[Stored data entries]

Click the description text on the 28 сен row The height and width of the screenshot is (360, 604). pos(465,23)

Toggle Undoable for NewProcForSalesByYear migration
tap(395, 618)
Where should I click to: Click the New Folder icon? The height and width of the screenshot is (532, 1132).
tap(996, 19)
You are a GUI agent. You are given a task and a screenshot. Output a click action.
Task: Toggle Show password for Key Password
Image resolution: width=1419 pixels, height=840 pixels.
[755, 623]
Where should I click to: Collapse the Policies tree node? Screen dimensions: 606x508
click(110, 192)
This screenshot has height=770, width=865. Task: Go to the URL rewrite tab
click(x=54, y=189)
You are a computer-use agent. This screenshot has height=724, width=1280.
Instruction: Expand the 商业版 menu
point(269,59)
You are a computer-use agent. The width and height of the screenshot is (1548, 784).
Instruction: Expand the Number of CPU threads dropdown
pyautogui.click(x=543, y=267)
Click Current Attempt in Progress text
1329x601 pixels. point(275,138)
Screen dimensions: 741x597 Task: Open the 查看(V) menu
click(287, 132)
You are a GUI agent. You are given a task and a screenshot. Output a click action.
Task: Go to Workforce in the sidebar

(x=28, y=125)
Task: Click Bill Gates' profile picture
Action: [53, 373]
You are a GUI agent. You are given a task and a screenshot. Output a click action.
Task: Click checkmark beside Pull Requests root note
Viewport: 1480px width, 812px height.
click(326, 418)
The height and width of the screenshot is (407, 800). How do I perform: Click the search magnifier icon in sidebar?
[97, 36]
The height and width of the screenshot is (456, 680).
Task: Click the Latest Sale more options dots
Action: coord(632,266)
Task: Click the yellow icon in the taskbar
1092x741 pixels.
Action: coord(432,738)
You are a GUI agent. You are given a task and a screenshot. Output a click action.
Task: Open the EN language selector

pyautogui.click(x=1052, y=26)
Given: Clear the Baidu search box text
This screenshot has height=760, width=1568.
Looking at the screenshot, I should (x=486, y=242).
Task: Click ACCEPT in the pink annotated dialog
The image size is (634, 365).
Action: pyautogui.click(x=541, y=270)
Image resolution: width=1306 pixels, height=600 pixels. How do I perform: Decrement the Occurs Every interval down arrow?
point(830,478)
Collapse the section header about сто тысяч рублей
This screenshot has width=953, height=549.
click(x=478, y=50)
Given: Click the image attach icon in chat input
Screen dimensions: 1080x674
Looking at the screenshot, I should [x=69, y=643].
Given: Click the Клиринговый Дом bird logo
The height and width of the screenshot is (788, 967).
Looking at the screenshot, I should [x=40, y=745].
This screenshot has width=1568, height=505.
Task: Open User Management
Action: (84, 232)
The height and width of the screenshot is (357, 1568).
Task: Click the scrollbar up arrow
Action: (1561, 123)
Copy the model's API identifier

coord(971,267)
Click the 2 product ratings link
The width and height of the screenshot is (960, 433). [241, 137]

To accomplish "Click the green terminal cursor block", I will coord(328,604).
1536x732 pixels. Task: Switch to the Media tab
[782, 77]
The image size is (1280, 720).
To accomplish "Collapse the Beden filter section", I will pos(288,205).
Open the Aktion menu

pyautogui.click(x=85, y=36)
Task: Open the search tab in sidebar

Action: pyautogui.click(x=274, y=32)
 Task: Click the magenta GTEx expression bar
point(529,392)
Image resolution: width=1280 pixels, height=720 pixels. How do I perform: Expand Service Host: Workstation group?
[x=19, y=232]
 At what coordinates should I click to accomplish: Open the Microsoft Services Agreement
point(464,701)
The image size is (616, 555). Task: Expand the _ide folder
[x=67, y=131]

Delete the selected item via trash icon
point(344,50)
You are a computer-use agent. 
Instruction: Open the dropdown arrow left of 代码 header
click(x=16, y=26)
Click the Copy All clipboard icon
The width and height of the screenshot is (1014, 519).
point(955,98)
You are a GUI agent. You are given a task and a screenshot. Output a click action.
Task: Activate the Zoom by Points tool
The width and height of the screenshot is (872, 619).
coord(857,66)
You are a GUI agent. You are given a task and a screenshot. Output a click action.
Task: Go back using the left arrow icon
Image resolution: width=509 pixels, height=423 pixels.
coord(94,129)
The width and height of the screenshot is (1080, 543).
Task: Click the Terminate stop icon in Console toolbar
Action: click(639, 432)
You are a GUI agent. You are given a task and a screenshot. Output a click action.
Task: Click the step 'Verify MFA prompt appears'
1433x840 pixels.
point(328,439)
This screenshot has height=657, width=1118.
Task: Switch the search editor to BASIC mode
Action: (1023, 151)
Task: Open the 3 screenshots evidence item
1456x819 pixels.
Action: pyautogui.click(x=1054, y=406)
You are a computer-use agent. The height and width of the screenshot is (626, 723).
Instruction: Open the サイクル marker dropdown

» **TASK TO COMPLETE**
Your reply must repeat the entries above exactly and in full.

» **OUTPUT FOR THIS EXERCISE**
Click the description text on the 28 сен row The height and width of the screenshot is (360, 604). pos(465,23)

Toggle Undoable for NewProcForSalesByYear migration
tap(395, 618)
Where should I click to: Click the New Folder icon? The height and width of the screenshot is (532, 1132).
tap(996, 19)
You are a GUI agent. You are given a task and a screenshot. Output a click action.
Task: Toggle Show password for Key Password
Image resolution: width=1419 pixels, height=840 pixels.
[755, 623]
Where should I click to: Collapse the Policies tree node? Screen dimensions: 606x508
click(110, 192)
This screenshot has height=770, width=865. Task: Go to the URL rewrite tab
click(x=54, y=189)
You are a computer-use agent. This screenshot has height=724, width=1280.
Instruction: Expand the 商业版 menu
point(269,59)
You are a computer-use agent. The width and height of the screenshot is (1548, 784).
Instruction: Expand the Number of CPU threads dropdown
pyautogui.click(x=543, y=267)
Click Current Attempt in Progress text
1329x601 pixels. point(275,138)
Screen dimensions: 741x597 Task: Open the 查看(V) menu
click(287, 132)
You are a GUI agent. You are given a task and a screenshot. Output a click action.
Task: Go to Workforce in the sidebar

(x=28, y=125)
Task: Click Bill Gates' profile picture
Action: [53, 373]
You are a GUI agent. You are given a task and a screenshot. Output a click action.
Task: Click checkmark beside Pull Requests root note
Viewport: 1480px width, 812px height.
click(326, 418)
The height and width of the screenshot is (407, 800). How do I perform: Click the search magnifier icon in sidebar?
[97, 36]
The height and width of the screenshot is (456, 680).
Task: Click the Latest Sale more options dots
Action: coord(632,266)
Task: Click the yellow icon in the taskbar
1092x741 pixels.
Action: coord(432,738)
You are a GUI agent. You are given a task and a screenshot. Output a click action.
Task: Open the EN language selector

pyautogui.click(x=1052, y=26)
Given: Clear the Baidu search box text
This screenshot has height=760, width=1568.
Looking at the screenshot, I should (x=486, y=242).
Task: Click ACCEPT in the pink annotated dialog
The image size is (634, 365).
Action: pyautogui.click(x=541, y=270)
Image resolution: width=1306 pixels, height=600 pixels. How do I perform: Decrement the Occurs Every interval down arrow?
point(830,478)
Collapse the section header about сто тысяч рублей
This screenshot has width=953, height=549.
click(x=478, y=50)
Given: Click the image attach icon in chat input
Screen dimensions: 1080x674
Looking at the screenshot, I should [x=69, y=643].
Given: Click the Клиринговый Дом bird logo
The height and width of the screenshot is (788, 967).
Looking at the screenshot, I should [x=40, y=745].
This screenshot has width=1568, height=505.
Task: Open User Management
Action: (84, 232)
The height and width of the screenshot is (357, 1568).
Task: Click the scrollbar up arrow
Action: (1561, 123)
Copy the model's API identifier

coord(971,267)
Click the 2 product ratings link
The width and height of the screenshot is (960, 433). [241, 137]

To accomplish "Click the green terminal cursor block", I will coord(328,604).
1536x732 pixels. Task: Switch to the Media tab
[782, 77]
The image size is (1280, 720).
To accomplish "Collapse the Beden filter section", I will pos(288,205).
Open the Aktion menu

pyautogui.click(x=85, y=36)
Task: Open the search tab in sidebar

Action: pyautogui.click(x=274, y=32)
 Task: Click the magenta GTEx expression bar
point(529,392)
Image resolution: width=1280 pixels, height=720 pixels. How do I perform: Expand Service Host: Workstation group?
[x=19, y=232]
 At what coordinates should I click to accomplish: Open the Microsoft Services Agreement
point(464,701)
The image size is (616, 555). Task: Expand the _ide folder
[x=67, y=131]

Delete the selected item via trash icon
point(344,50)
You are a computer-use agent. 
Instruction: Open the dropdown arrow left of 代码 header
click(x=16, y=26)
Click the Copy All clipboard icon
The width and height of the screenshot is (1014, 519).
point(955,98)
You are a GUI agent. You are given a task and a screenshot. Output a click action.
Task: Activate the Zoom by Points tool
The width and height of the screenshot is (872, 619).
coord(857,66)
You are a GUI agent. You are given a task and a screenshot. Output a click action.
Task: Go back using the left arrow icon
Image resolution: width=509 pixels, height=423 pixels.
coord(94,129)
The width and height of the screenshot is (1080, 543).
Task: Click the Terminate stop icon in Console toolbar
Action: click(639, 432)
You are a GUI agent. You are given a task and a screenshot. Output a click action.
Task: Click the step 'Verify MFA prompt appears'
1433x840 pixels.
point(328,439)
This screenshot has height=657, width=1118.
Task: Switch the search editor to BASIC mode
Action: (1023, 151)
Task: Open the 3 screenshots evidence item
1456x819 pixels.
Action: pyautogui.click(x=1054, y=406)
You are a computer-use agent. The height and width of the screenshot is (626, 723).
Instruction: Open the サイクル marker dropdown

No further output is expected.